2-1 企画・要件定義(セキュリティの観点)
概要 (引用)
調達又は開発するシステムのニーズ及び制約並びに脅威分析の結果からのセキュリティ要件の定義について,必要な指導・助言を行い,支援する。調達又は開発の仕様書のレビューについて,セキュリティの観点から必要な指導・助言を行い,支援する。
要求される知識
・ セキュリティ要件に関する知識
・ セキュリティバイデザイン,プライバシーバイデザインに関する知識
・ システム及びソフトウェア製品の品質要求及び評価(SQuaRE)に関する知識要求される技能
・ 調達又は開発するシステムのニーズ及び制約からセキュリティ要件を定義する能力
・ 脅威分析の結果からセキュリティ要件を定義する能力
・ 仕様書をレビューする能力- 引用元
- 情報処理推進機構 「情報処理安全確保支援士試験(レベル4)シラバス- 情報処理技術者試験における知識・技能の細目 Ver.2.1(2023年12月25日掲載)
- https://www.ipa.go.jp/shiken/syllabus/nq6ept00000014ir-att/syllabus_sc_ver2_1.pdf
セキュリティバイデザイン,プライバシーバイデザインに関する知識
「セキュリティ・バイ・デザイン(Security by Design)」および「プライバシー・バイ・デザイン(Privacy by Design)」は、システムやサービスの企画・設計段階からセキュリティやプライバシーを組み込むという考え方です。
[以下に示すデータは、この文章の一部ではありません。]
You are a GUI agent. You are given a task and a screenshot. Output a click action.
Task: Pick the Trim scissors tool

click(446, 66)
近年の情報システムやIoT、クラウドサービスなどの普及に伴い、これらの考え方は極めて重要視されています。
セキュリティ・バイ・デザイン(Security by Design)
概要:
- システムの企画・要件定義・設計段階からセキュリティ対策を考慮することで、開発後の対策漏れや脆弱性の発生を未然に防ぐ。
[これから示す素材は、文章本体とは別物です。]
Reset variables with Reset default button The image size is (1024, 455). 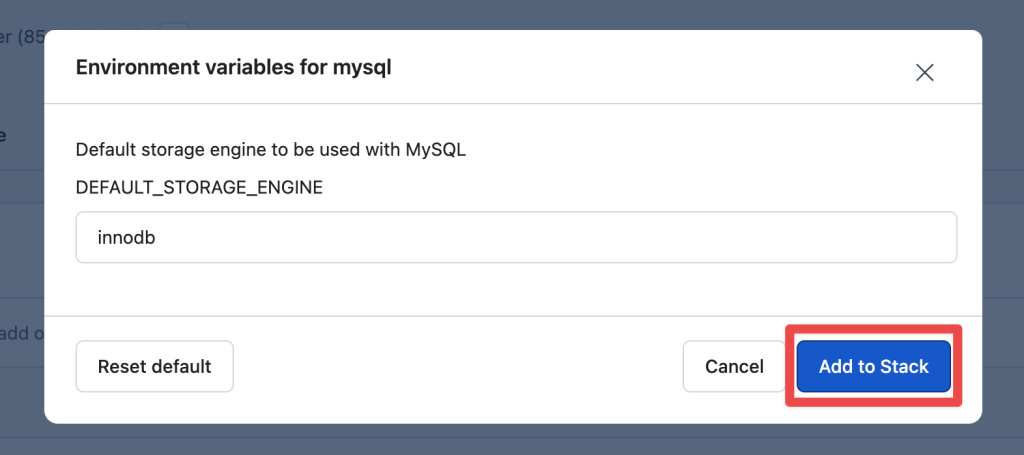pos(154,366)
- セキュリティを後付けではなく、「初めから設計に組み込む」ことが原則。
主な内容:
- リスクベースアプローチ:資産・脅威・脆弱性の洗い出しとリスク評価に基づく対策の検討
- 最小権限の原則やデフォルトでセキュアな設定(Secure by Default)の実装
- 安全な開発ライフサイクル(SDL:Security Development Lifecycle)の導入
プライバシー・バイ・デザイン(Privacy by Design)
概要:
- 個人情報の取得・利用・保管・廃棄の各段階でプライバシーを保護する仕組みを、システムやサービスの設計段階から組み込む。
- 個人の権利尊重と法令(例:GDPR、個人情報保護法など)への準拠を目指す。
7つの原則(Ann Cavoukian 提唱):
- 予防的であること(Proactive not Reactive)
- デフォルトでプライバシーを保護(Privacy as the Default Setting)
- 設計にプライバシーを組み込む(Privacy Embedded into Design)
- 機能性の全体最適(Full Functionality)
- エンドツーエンドのライフサイクル保護
- 可視性と透明性(Transparency)
- ユーザ中心の設計(Respect for User Privacy)
共通点と支援士の役割
| 観点 | セキュリティ・バイ・デザイン | プライバシー・バイ・デザイン |
|---|---|---|
| 対象 | 情報全体・システム全体の保護 | 個人情報の保護に特化 |
| 目的 | 不正アクセスや攻撃の防止 | 個人の権利の保護、法令遵守 |
| 支援士の役割 | 設計段階からセキュリティ要件を導入・助言 | 個人情報の取り扱いに関する指導・監督・レビュー支援 |
企画・要件定義におけるセキュリティの観点について
情報処理安全確保支援士の企画・要件定義におけるセキュリティの観点からの役割は、システムの導入や開発初期段階において、組織のニーズ・制約・脅威を的確に把握し、セキュリティを確保する要件を明確化・文書化することを支援することです。以下にその具体的な内容を説明します。
1. セキュリティ要件定義の支援
- 支援士は、調達または開発するシステムの業務ニーズや法的・組織的制約を踏まえて、情報資産の重要性や利用環境を整理します。
- さらに、脅威分析やリスク評価の結果を基に、機密性・完全性・可用性などの観点から必要なセキュリティ要件(例:アクセス制御、ログ管理、通信の暗号化など)を明確にし、関係者に対して適切な指導・助言を行います。
2. 仕様書レビューにおける支援
- 要件が仕様書に適切に反映されているかを確認するため、システム調達仕様書や開発仕様書のレビューを行い、セキュリティ要件の漏れや不備がないかをチェックします。
- たとえば、認証方式が適切に選定されているか、セキュリティ対策が具体的に記述されているかなどを確認し、不足や誤りがある場合は改善の助言や修正提案を行います。
3. 成果として期待されること
- これにより、システム開発・導入の後工程でのセキュリティ対策の手戻りを防止でき、コストやスケジュール面のリスクを低減できます。
- また、将来的な脅威への耐性や法令遵守体制の確保にもつながります。
まとめ
情報処理安全確保支援士は、システム企画・要件定義段階でのセキュリティ要求事項の明確化と仕様書への反映を支援し、セキュリティ対策の抜け漏れを防ぐ役割を担います。これはシステム全体の安全性・信頼性を確保するための重要な活動です。